== Information ==

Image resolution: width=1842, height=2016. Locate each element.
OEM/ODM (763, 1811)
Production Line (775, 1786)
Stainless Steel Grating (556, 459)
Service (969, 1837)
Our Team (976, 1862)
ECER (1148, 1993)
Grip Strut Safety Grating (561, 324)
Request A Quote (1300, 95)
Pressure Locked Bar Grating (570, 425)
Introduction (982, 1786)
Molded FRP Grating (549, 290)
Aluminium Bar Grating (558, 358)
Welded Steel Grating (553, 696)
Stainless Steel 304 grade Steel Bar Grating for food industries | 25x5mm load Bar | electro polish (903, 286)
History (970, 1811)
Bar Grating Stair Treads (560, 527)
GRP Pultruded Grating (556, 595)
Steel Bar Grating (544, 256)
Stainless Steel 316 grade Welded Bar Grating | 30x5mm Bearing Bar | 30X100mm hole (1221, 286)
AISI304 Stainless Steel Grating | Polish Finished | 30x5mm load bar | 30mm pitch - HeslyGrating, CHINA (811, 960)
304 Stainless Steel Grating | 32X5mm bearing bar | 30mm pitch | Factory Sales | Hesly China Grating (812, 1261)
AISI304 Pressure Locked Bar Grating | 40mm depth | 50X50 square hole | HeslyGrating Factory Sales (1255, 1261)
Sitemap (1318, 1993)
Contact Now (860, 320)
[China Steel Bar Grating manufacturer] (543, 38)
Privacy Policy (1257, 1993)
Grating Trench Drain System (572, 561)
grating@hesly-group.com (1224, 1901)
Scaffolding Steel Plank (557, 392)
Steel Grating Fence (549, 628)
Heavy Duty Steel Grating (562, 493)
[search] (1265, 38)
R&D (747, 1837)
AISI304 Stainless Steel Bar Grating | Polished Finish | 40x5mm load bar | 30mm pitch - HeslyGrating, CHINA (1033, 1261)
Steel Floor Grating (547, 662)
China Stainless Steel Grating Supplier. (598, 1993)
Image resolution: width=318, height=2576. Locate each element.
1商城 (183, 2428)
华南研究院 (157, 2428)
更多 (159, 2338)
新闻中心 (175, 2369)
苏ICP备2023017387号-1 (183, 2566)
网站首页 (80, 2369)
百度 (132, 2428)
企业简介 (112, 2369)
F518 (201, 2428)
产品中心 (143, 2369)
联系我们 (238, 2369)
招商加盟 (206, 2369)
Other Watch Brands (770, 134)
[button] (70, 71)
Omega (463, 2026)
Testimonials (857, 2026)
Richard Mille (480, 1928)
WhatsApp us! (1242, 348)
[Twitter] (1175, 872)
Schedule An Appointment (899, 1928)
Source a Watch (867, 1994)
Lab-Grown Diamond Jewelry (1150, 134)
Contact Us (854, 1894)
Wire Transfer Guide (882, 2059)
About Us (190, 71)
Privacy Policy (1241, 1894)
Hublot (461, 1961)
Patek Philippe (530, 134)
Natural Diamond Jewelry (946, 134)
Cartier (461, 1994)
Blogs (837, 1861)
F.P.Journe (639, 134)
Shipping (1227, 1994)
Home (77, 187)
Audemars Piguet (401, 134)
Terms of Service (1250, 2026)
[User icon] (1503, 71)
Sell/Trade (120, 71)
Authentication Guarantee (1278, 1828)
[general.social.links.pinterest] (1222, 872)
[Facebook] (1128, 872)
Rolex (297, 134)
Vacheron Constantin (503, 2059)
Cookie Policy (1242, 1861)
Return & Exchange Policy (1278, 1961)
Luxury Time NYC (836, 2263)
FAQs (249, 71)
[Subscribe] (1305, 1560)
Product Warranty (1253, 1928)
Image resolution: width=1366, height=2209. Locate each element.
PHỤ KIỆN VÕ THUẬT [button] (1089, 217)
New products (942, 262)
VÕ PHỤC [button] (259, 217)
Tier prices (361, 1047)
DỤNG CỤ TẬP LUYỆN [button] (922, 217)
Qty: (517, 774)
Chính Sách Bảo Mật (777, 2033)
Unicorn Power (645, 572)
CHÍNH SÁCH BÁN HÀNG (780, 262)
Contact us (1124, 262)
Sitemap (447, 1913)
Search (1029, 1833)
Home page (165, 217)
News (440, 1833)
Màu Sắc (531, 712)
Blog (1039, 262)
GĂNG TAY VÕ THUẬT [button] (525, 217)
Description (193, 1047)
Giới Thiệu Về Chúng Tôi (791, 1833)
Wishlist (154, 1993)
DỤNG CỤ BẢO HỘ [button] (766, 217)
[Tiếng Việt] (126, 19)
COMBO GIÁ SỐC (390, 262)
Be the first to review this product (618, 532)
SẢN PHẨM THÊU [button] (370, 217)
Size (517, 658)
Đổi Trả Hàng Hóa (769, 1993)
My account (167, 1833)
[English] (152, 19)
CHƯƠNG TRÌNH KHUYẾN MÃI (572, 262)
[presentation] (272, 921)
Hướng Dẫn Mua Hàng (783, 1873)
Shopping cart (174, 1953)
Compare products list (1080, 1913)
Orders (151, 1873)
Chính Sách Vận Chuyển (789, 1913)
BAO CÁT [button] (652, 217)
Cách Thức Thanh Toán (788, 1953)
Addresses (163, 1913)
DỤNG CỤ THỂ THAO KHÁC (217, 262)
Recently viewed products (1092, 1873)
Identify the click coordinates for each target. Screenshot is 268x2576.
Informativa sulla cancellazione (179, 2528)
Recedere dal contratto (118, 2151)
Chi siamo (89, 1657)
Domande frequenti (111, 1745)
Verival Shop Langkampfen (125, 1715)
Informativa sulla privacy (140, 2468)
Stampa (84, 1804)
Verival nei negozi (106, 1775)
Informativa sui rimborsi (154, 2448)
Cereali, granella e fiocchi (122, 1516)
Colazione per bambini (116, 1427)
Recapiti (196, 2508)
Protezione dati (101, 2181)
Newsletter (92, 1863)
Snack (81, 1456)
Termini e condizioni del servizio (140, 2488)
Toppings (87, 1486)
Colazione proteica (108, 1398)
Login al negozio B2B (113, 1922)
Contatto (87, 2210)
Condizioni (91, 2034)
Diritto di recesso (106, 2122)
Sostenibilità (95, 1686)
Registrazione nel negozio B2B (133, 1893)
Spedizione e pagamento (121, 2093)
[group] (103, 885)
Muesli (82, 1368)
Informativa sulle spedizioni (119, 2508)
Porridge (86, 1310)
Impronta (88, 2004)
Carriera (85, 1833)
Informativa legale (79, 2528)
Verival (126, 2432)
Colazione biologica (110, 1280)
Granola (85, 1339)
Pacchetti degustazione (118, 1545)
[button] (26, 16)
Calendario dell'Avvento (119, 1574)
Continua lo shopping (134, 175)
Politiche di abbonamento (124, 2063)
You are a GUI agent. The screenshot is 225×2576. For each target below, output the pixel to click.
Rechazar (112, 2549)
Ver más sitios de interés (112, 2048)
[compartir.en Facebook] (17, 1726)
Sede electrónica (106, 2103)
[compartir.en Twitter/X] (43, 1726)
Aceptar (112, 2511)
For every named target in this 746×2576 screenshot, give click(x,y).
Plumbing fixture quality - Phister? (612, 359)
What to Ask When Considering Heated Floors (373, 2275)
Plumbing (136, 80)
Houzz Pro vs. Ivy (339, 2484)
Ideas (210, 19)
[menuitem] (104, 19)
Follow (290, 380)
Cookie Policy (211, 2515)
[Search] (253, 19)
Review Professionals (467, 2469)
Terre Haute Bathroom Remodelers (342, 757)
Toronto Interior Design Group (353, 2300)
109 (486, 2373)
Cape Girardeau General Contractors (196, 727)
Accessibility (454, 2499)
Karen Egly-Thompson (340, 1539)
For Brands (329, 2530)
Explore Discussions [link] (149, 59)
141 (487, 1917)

===

:: Task description ::
Search term "HeslyGrating": return each line of the data that contains it.

:: Result ::
AISI304 Stainless Steel Grating | Polish Finished | 30x5mm load bar | 30mm pitch - HeslyGrating, CHINA (811, 960)
AISI304 Pressure Locked Bar Grating | 40mm depth | 50X50 square hole | HeslyGrating Factory Sales (1255, 1261)
AISI304 Stainless Steel Bar Grating | Polished Finish | 40x5mm load bar | 30mm pitch - HeslyGrating, CHINA (1033, 1261)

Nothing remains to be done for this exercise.